Predictive value of parameters tested

A logistic regression analysis was carried out to verify the association between angiogenic stimulators and angiogenic inhibitors as predictive markers for the progression of retinopathy. All variables used were defined at baseline; age, HbA1c, with or without hypertension, as well as diabetes duration and were not associated with progression. The only variables that could be identified as predictive were the content of PEDF (p=0.03), as well as in vitro angiogenic activity (p=0.024) and the ratio of VEGF compared with PEDF (p=0.043).

Discussion

This study has addressed the roles of the angiogenic stimulator VEGF and the strong negative regulatory factor PEDF in the early stages of diabetic retinopathy in man. The analysis of samples from diabetic patients with no signs of advanced stages of diabetic retinopathy at baseline enabled us to determine pre-disease values of these mediators. By following the probands for almost 75 months it was found that PEDF-content was of predictive value for a significant progression of retinopathy. By use of the Boyden test we showed that angiogenesis was directly regulated by the PEDF content of the sample. A low content of the endogenous inhibitor PEDF in the aqueous humor predicted progression, whereas VEGF content was of no predictive value. The lack of association with classical risk factors for progression (i.e. HbA1c, hypertension, and diabetes duration) observed in our study might have been due to the selection of probands and due to the number of subjects recruited.

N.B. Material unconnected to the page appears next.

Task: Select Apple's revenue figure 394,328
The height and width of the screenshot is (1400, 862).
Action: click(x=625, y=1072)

As expected from the studies of others analyzing vitreous fluids obtained during active proliferative disease [9, 10], we observed that aqueous humor in the diabetic state, even prior to the onset of retinopathy according to standard clinical criteria, is characterized by an increase of the physiologically relevant angiogenic stimulator VEGF. Yet VEGF content in aqueous humor could not predict progression to pathological neovascularization, nor were VEGF values related to the ability to induce migration. These data suggest that a rise in stimulatory factors in the early stages of diabetic retinopathy by itself might not be sufficient to induce the angiogenic switch thought to lead to progression of diabetic retinopathy [13, 14]. It seems that a reciprocal fall in inhibitory PEDF is also needed. It seems likely that PEDF acts as a molecular brake on VEGF and other angiogenic stimuli and it is only when this brake fails that pathological retinopathy can develop [15, 16, 20].

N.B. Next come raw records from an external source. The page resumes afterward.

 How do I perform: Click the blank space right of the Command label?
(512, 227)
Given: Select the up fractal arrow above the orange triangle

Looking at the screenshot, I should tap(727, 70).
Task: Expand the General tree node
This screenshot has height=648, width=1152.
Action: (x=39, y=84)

Our in vitro data show that, like the vitreous, the aqueous humor from normal individuals is typically anti-angiogenic due to PEDF [15, 20]. This inhibitory activity is maintained in the majority of diabetic patients prior to onset of retinopathy but is lost in patients that have progressed significantly [20, 28, 29, 30, 31]. Recently an unbalanced expression of VEGF and PEDF in ischaemia-induced retinal neovascularizations was shown [20]. Most importantly, this showed that systemic treatment with purified PEDF protein can completely ameliorate ischaemic retinopathy in a mouse model of retinopathy of prematurity [33]. Such efficacy suggests that PEDF or molecules mimicking its effect could provide a new way of treatment for a wide variety of diseases of the eye that involve pathological angiogenesis, vascular remodelling and vascular leakiness. The regulatory function of PEDF was recently found to be due to the specific dependence of remodelling vessels on Fas/Fas ligand-mediated apoptosis [34].

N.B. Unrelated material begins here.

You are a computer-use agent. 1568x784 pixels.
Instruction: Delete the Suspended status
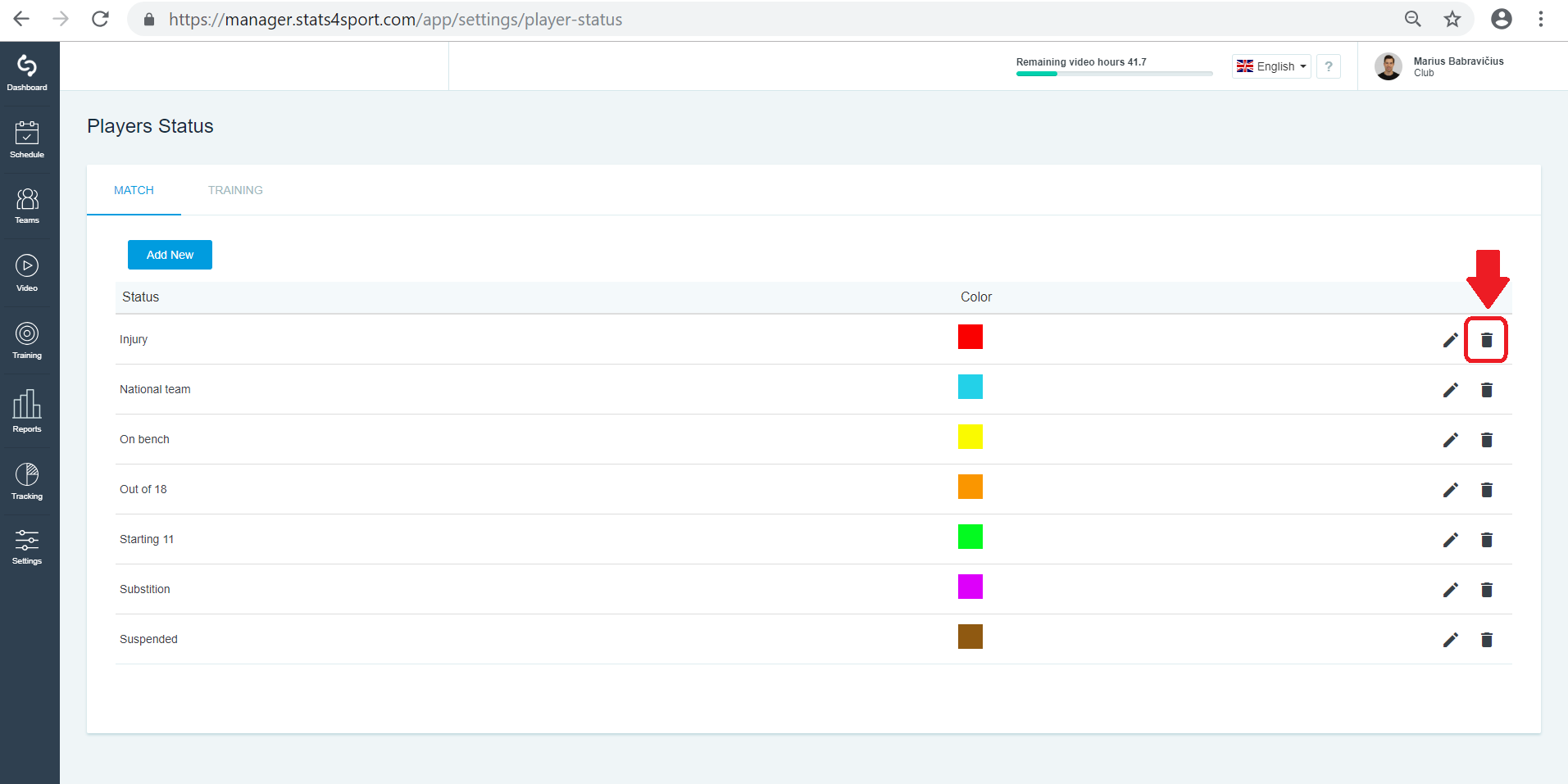click(1486, 640)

Here we have provided clinical evidence that the concentration of the natural anti-angiogenic protein PEDF was of predictive value in the context of progression of diabetic retinopathy. A low value of PEDF predicted the development of the clinical signs of either pre-proliferative or proliferative retinopathy. PEDF, mimics of PEDF or other regulatory molecules of neo-angiogenesis could also be of considerable interest as novel treatment modalities in order to inhibit ocular neovascularization and delay progression to retinopathy [20, 33, 36, 37, 38, 39].